Une petite aube grise, quelque part, dans un quartier de Buenos Aires. Une femme s’éveille. Elle doit se lancer dans les occupations familiales et ménagères, il faut que tout soit bientôt prêt. Elle se donne cinq minutes de plus pour traîner au lit, aux côtés de son mari qui, lui, dort. María, soixante ans « et des poussières » prend cinq minutes pour paresser un peu. On est dans un entre-deux qui est l’essence même de ce roman : l’heure, entre nuit et jour, l’âge de la femme ensuite, au bord de la vieillesse, mais qui se sent encore en pleine possession d’elle-même, bien qu’elle sente son environnement lui échapper. Son environnement est essentiellement familial, elle n’a jamais su s’émanciper de ce qu’on lui a imposé depuis son mariage, à commencer par la présence envahissante de sa belle-mère avec qui elle a été forcée de cohabiter.

Mais, contrairement à celle de son mari, sa propre famille, originaire d’Espagne, lui a offert une ouverture culturelle (une de ses tantes, d’après la légende familiale, aurait été amie avec Rafael Alberti) qui a pour conséquence un mélange de fierté et de frustration : María est toujours prise entre les contraintes matérielles, l’argent qui n’abonde pas ou la lessive quotidienne, et cette aspiration à l’art, à la beauté et à la spiritualité. Au fil des souvenirs qui traversent son esprit encore ensommeillé, il lui revient quelques personnes qui l’ont marquée à un moment ou à un autre de sa vie : Laura, l’amie la plus sûre et la plus désintéressée, prostituée vieillissante pleine de générosité ou l’oncle Héctor, avec ses trois femmes et ses quinze enfants vivant en belle harmonie sous le même toit, qui n’a qu’un défaut, ses crises de violence dès qu’on essaie de le faire plier.
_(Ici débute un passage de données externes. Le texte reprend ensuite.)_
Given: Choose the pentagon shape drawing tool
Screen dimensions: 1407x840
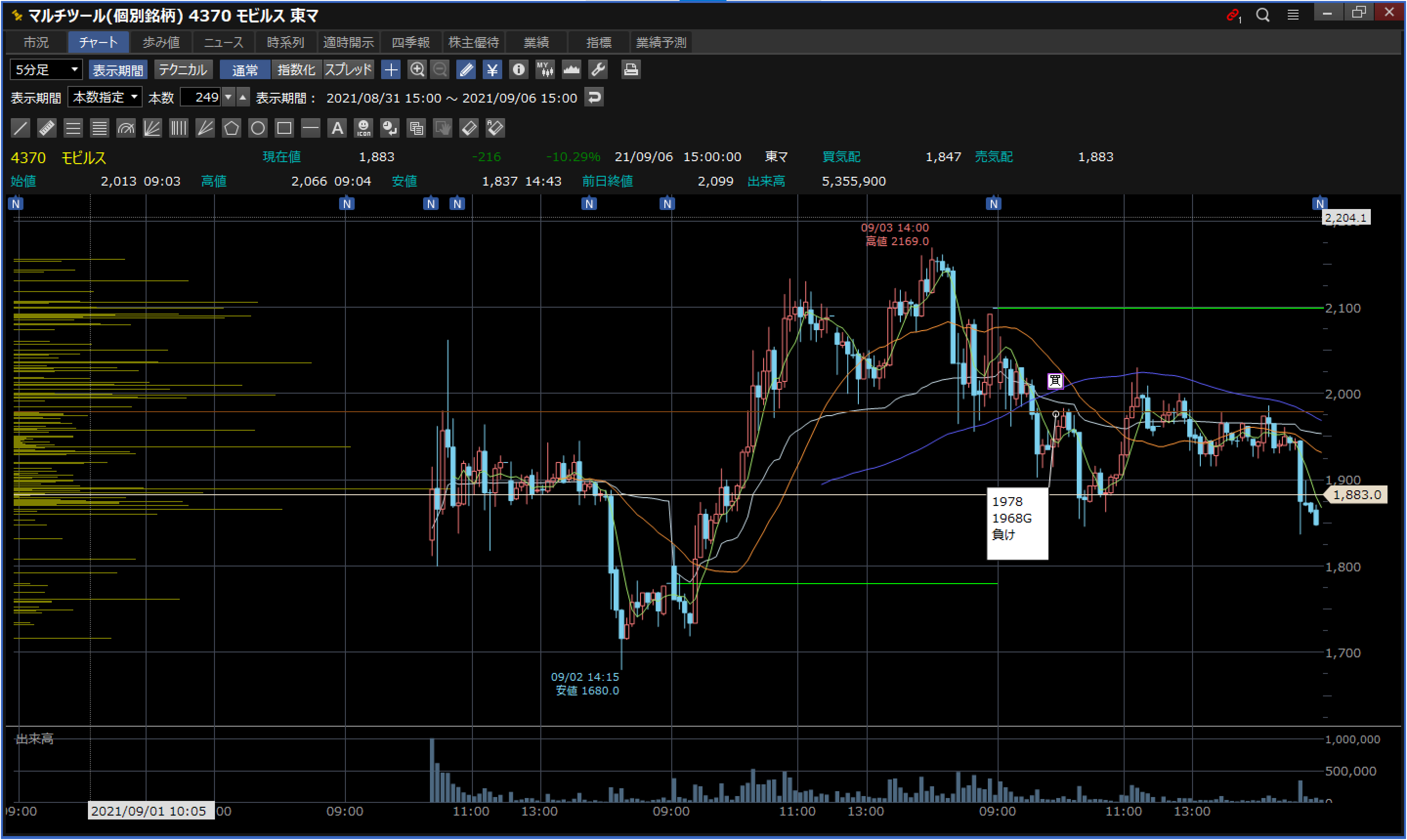Looking at the screenshot, I should point(231,128).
Par rapport à son mari, qu’elle n’appelle plus que cet homme depuis qu’il l’a giflée une fois il y a des années, elle hésite, en toute honnêteté, entre l’admiration et le détachement, tout en se demandant comment s’est créée cette faille entre eux qui est devenue fracture. Et puis il y a les enfants, dont elle parle beaucoup, mais sans en dire long, avec Gabriel, le fils préféré, le plus problématique aussi, celui qui certainement l’a fait pleurer le plus, celui qu’elle a tenté de protéger, blessure profonde qui ne se referme pas, même à présent, quand Gabriel semble avoir surmonté ses problèmes.
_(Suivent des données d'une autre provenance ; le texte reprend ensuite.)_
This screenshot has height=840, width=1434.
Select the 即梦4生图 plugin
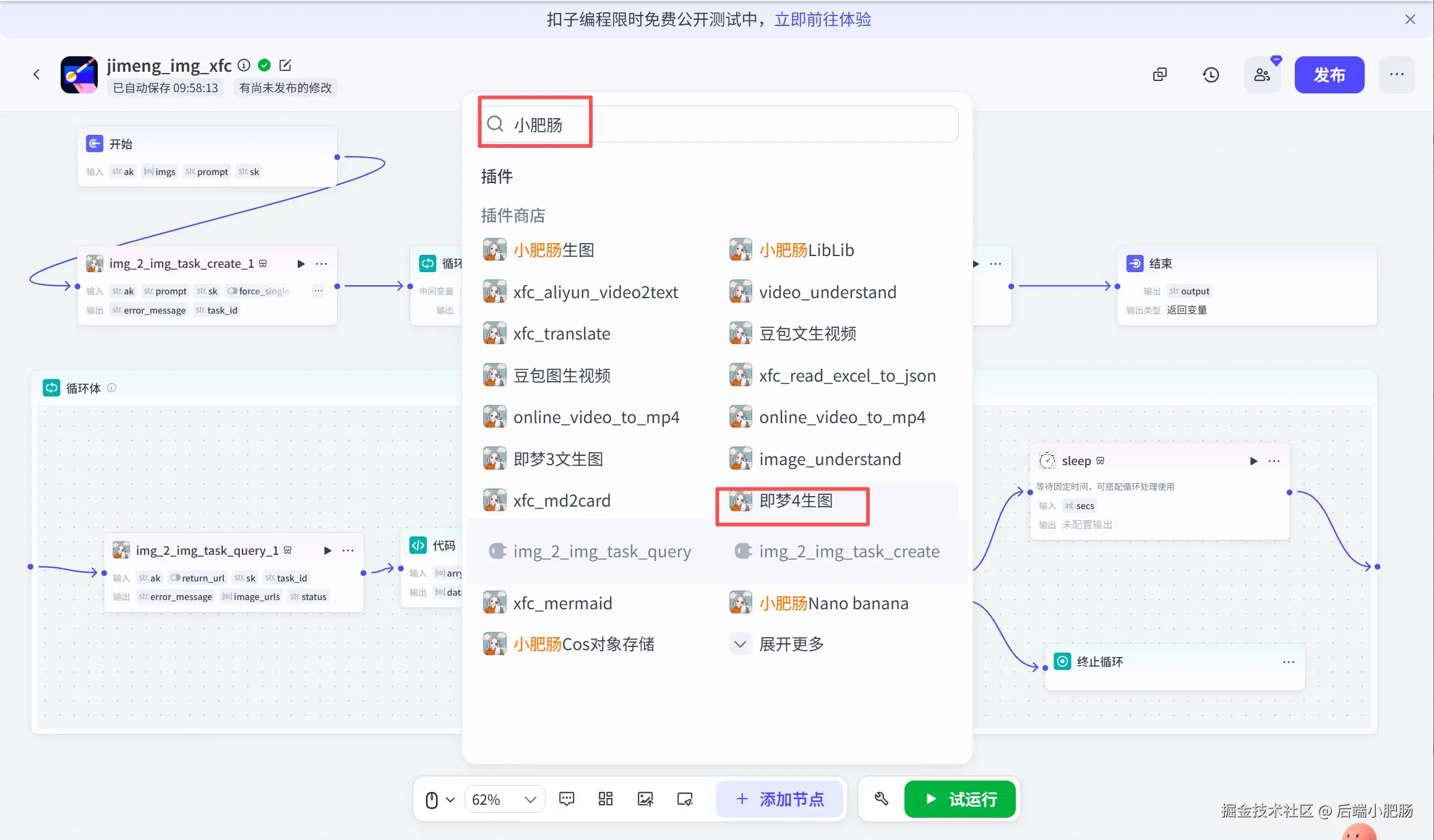pos(795,500)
Avec une grande lucidité mais aussi beaucoup de retenue, cette femme évolue entre culpabilité et autodérision et Pablo Ramos parvient parfaitement à nous faire entrer dans les pensées mouvantes du petit matin d’un jour dont on sait qu’il sera tout à fait ordinaire. En cinq minutes, à peine plus, le temps du récit, passe devant nous une foule de drames, minuscules ou terribles, selon l’angle sous lequel on veut les voir.

Christian ROINAT

 

 Encore cinq minutes, María, de Pablo Ramos, traduit de l’espagnol (Argentine) par Bernardo Toro, éditions Métailié, 157 p., 17 €.
Pablo Ramos en espagnol : En cinco minutos levántate, María, Alfaguara, Buenos Aires.
Pablo Ramos en français : L’origine de la tristesse, Métailié, 2008.